Scientific classification
- Kingdom: Animalia
- Phylum: Chordata
- Class: Mammalia
- Infraclass: Placentalia
- Order: Primates
- Family: Atelidae
- Genus: Alouatta
- Species: A. belzebul
- Binomial name: Alouatta belzebul (Linnaeus, 1766)
- Synonyms: Simia belzebul Linnaeus, 1766

= Red-handed howler =

- Genus: Alouatta
- Species: belzebul
- Authority: (Linnaeus, 1766)
- Conservation status: VU
- Synonyms: Simia belzebul Linnaeus, 1766

Species of New World monkey

The red-handed howler (Alouatta belzebul) is a vulnerable species of howler monkey, a type of New World monkey. It is endemic to Brazil, found in the southeastern Amazon and disjunctly in the Atlantic Forest between Rio Grande do Norte and Sergipe.

==Taxonomy==
Considerable taxonomic confusion has surrounded this species. Until 2001, most authorities included the Amazon black howler as a subspecies (or simply a taxonomically insignificant variation) of the red-handed howler, though its distinction had already been pointed out much earlier. The red-handed howler remained variable in ecology, colour and pattern of the fur, shape of the cranium, and shape of the hyoid bone (of great importance in the voice of the howler monkeys; a likely isolating mechanism between the species), but a geographical pattern was not clear, resulting in it being treated as a monotypic species. In 2006, a major review of the Brazilian members of the genus Alouatta was able to match some of the variations to geography (though further study was recommended), resulting in the recognition of the Spix's red-handed howler and Maranhão red-handed howler as species separate from the red-handed howler. Even with these as separate species, the colour and pattern of the fur of the red-handed howler remains variable. Most adults are black with reddish-brown hands, feet and distal part of their tails, but some are entirely black (resembling the Amazon black howler), reddish (resembling the red howlers) or somewhere in between.

== Physical Characteristics ==
The red‑handed howler has red hands and feet, while its fur is black or dark brown across the rest of the body. Adult males typically weigh between 7 and 9 kg, measure around 90 cm in head-body length, and exhibit significant sexual dimorphism in size and stature.

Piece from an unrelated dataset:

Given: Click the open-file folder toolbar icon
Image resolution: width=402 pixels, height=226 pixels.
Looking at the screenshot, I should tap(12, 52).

==Distribution and life history==
It lives in the biomes of Amazonian and Atlantic forests which consist of dense forest separated by drier areas. These animals can live up to 20 years, and do not mature until later in their lives. They have a long gestation period, and generally reproduce more slowly than similar-sized mammals of other species. From the births that have been recorded, red-handed howlers have quick, quiet births during the day when they are normally active. Once born, if the mother is experienced, she will carry her young ventrally for three weeks and then switch to dorsally once the offspring is slightly more developed.

== Behavior and diet ==
When not foraging, the red-handed howler rests in the canopy of mature trees 20 m from the forest floor. It lives in social groups of seven to 12 members, with one or two mature males, females, juveniles, and infants.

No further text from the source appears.